David Bell Mine Underhand Cut and Fill Sill mat Test

9th International Symposium on Mining with Backfill
Jaimie Donovan, Jeff Dawson,


J. Donovan, Senior Engineer, Williams Mining Corporation

J. Dawson, EIT Underhand Cut and Fill Planner

W. F. Bawden, University of Toronto


Underhand cut and fill mining is being planned for selected areas at the David Bell mine
where high ground stresses have resulted in particularly challenging mining conditions.
In order to trial the placement and performance of a variety of underhand cut and fill
paste mats three different mat designs have been installed and instrumented along the
Zone 9C ore sill. Upon developing beneath these mats quantitative and qualitative
measures will be used to determine which design is the most suitable for application in
underhand mining at David Bell.

The 9C ore sill is approximately 87m long, 4.0m high, and 6.0m average width. The sill
was broken into 3 sections each of which will contain one of the sill mat designs outlined
below. The underhand sill will be mined 3.75mW x 3.5mH, allowing for some overbreak
while minimizing the risk of the back span exceeding the design limit of 4.0mW. Each
test sill mat includes pre and post-support and includes 0.5m (18”) broken muck mat
placed along the sill floor.

1.0): DYWIDAG MAT: Pre-support consists of 1.2 x 2.4m (4’ x 8’) 9g weld mesh
screen placed on top of the broken muck mat, from hanging-wall to footwall with 0.2m
overlaps between sheets. 2.4m (8’) long dywidag bolts will then be placed on 1.2.m
centres plated at the top and bottom and held in place by steel wiring. Post-support will
consist of tightening the bottom plate of pre-placed dywidag bolts in the back.

2.0): CHAIN LINK SCREEN MAT: The second fill mat pre-support consists of 9g
chain link screen placed over the broken muck, rolled up the walls of the sill (0.8-1.0m)
and held in place using 2 x 0.914m (3’) mechanical bolts or rebar on each side wall,
placed on a 1.2m spacing. Post-support in the back consists of bolting through pre-
screen with 1.8m (6’) swellex bolts on a 1.2m x 1.2m spacing.
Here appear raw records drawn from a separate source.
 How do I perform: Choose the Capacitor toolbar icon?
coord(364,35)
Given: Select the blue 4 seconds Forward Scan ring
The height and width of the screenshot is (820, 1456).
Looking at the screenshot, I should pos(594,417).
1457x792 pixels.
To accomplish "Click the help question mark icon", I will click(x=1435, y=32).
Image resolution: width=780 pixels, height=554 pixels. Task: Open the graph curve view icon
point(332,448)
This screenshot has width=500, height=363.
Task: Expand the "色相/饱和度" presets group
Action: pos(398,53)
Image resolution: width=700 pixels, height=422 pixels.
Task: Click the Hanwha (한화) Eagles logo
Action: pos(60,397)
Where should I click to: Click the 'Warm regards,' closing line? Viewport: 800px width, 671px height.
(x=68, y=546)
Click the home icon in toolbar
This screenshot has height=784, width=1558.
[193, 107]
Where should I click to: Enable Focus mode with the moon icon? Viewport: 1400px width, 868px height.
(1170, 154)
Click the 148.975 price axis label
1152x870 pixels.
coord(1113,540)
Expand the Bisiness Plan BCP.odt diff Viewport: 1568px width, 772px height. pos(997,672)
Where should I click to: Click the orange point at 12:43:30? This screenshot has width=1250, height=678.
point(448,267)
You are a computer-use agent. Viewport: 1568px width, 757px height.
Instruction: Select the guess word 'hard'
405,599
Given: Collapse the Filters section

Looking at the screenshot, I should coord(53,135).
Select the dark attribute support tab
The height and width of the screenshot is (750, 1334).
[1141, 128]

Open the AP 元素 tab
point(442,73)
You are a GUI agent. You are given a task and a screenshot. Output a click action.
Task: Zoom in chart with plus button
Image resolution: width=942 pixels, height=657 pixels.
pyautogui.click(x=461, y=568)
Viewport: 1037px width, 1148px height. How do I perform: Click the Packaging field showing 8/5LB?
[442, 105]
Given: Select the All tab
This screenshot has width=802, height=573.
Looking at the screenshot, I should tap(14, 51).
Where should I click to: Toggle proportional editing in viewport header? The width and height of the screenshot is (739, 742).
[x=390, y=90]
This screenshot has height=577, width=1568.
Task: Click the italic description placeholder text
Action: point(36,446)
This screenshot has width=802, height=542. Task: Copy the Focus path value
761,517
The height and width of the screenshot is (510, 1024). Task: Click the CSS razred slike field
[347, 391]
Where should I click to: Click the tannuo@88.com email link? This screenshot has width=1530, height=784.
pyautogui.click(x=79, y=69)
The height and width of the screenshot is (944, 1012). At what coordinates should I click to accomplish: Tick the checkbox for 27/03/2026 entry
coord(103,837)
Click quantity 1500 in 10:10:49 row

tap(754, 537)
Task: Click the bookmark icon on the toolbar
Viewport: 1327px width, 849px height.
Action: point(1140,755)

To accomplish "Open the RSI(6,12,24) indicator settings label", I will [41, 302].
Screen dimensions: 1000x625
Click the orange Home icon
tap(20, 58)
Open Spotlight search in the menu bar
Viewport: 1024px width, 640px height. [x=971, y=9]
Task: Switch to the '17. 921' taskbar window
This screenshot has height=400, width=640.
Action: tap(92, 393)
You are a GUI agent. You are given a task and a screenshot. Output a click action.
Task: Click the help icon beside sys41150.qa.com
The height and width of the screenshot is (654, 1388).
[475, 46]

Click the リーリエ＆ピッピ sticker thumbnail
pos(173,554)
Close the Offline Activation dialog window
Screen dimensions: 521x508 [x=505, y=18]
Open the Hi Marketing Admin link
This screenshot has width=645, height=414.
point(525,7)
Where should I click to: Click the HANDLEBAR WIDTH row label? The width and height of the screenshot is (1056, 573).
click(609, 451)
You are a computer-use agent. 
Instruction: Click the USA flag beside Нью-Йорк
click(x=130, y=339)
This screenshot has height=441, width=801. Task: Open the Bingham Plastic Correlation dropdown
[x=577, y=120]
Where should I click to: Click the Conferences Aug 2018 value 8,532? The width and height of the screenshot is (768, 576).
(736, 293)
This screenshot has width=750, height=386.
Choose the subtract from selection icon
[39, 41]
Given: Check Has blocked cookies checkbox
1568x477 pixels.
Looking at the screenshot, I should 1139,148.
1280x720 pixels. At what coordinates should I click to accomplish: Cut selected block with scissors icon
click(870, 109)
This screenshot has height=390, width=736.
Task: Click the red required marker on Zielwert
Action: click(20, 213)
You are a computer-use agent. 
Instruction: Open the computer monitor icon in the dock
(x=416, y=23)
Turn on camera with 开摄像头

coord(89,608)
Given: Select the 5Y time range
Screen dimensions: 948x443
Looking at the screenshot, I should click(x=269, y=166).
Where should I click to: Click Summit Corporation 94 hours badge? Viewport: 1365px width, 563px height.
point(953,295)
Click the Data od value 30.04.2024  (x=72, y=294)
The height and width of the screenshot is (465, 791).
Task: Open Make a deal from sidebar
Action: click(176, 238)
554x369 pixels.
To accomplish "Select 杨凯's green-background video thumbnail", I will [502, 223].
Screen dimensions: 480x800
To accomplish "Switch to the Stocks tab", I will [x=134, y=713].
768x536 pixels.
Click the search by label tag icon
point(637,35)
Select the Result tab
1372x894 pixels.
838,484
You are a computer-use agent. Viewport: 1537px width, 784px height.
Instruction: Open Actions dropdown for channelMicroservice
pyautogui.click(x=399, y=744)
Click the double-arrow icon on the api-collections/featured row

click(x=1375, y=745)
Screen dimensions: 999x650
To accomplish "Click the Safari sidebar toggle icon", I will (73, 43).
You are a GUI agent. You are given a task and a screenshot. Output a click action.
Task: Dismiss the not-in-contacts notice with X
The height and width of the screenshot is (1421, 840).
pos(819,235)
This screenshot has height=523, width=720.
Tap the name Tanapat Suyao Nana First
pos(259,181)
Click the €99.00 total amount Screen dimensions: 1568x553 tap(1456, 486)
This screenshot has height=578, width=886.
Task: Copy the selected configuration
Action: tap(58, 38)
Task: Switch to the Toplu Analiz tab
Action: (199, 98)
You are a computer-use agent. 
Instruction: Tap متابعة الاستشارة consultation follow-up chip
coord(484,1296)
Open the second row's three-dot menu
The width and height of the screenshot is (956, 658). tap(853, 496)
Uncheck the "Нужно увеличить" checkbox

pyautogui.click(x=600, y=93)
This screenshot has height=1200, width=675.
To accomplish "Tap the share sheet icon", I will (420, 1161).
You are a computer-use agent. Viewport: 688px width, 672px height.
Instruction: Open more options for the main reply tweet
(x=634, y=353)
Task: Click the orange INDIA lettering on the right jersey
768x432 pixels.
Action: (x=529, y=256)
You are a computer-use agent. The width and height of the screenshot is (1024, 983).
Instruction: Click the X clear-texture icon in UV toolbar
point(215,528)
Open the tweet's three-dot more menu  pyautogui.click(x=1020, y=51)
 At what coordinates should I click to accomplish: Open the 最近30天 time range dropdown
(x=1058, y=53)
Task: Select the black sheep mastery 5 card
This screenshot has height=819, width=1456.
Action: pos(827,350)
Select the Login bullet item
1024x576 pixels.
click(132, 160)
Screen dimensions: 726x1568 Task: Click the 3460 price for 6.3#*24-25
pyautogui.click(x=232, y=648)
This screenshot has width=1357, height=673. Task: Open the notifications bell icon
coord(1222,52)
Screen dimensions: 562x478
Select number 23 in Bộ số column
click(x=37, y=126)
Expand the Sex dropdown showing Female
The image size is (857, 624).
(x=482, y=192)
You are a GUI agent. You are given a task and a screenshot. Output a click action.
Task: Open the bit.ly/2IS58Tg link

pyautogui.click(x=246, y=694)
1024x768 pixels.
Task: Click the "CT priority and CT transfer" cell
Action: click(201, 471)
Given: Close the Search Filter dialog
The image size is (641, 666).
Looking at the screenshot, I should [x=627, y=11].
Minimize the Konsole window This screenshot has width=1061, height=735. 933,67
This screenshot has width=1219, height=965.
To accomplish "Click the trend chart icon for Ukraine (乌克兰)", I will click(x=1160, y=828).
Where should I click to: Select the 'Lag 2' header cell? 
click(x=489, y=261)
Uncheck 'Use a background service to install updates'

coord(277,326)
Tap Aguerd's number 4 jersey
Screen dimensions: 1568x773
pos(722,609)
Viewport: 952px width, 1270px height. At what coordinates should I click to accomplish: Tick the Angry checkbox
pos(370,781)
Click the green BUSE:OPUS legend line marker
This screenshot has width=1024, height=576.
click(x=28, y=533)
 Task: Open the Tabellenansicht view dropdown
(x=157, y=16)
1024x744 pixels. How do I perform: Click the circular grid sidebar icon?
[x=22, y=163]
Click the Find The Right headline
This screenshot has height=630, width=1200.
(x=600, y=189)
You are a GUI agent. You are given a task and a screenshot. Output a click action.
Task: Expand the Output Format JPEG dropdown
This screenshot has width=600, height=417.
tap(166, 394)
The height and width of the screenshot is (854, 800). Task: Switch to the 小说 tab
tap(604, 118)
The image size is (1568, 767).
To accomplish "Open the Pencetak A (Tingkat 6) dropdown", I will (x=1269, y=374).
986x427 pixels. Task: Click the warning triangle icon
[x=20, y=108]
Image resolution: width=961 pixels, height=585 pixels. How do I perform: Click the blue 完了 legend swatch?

Sidewall support for the first two designs will consist of 9g weld mesh screen, bolted
with either 1.5m (5’) rebar or 1.8m (6’) swellex bolts down to 1.5m from the sill floor on
a 1.2m x 1.2m spacing.

3.0): GEOFABRIC MAT: The third section of the sill mat will be used to determine the
benefits of a geotextile/fabric in preventing paste leakage through broken muck. A
geofabric/textile will be laid over the broken muck from footwall to hanging-wall. Post-
support for the backs and sidewall will consist of 9g weld mesh and 1.8m (6’) swellex
bolts installed on a 1.2m x 1.2m spacing.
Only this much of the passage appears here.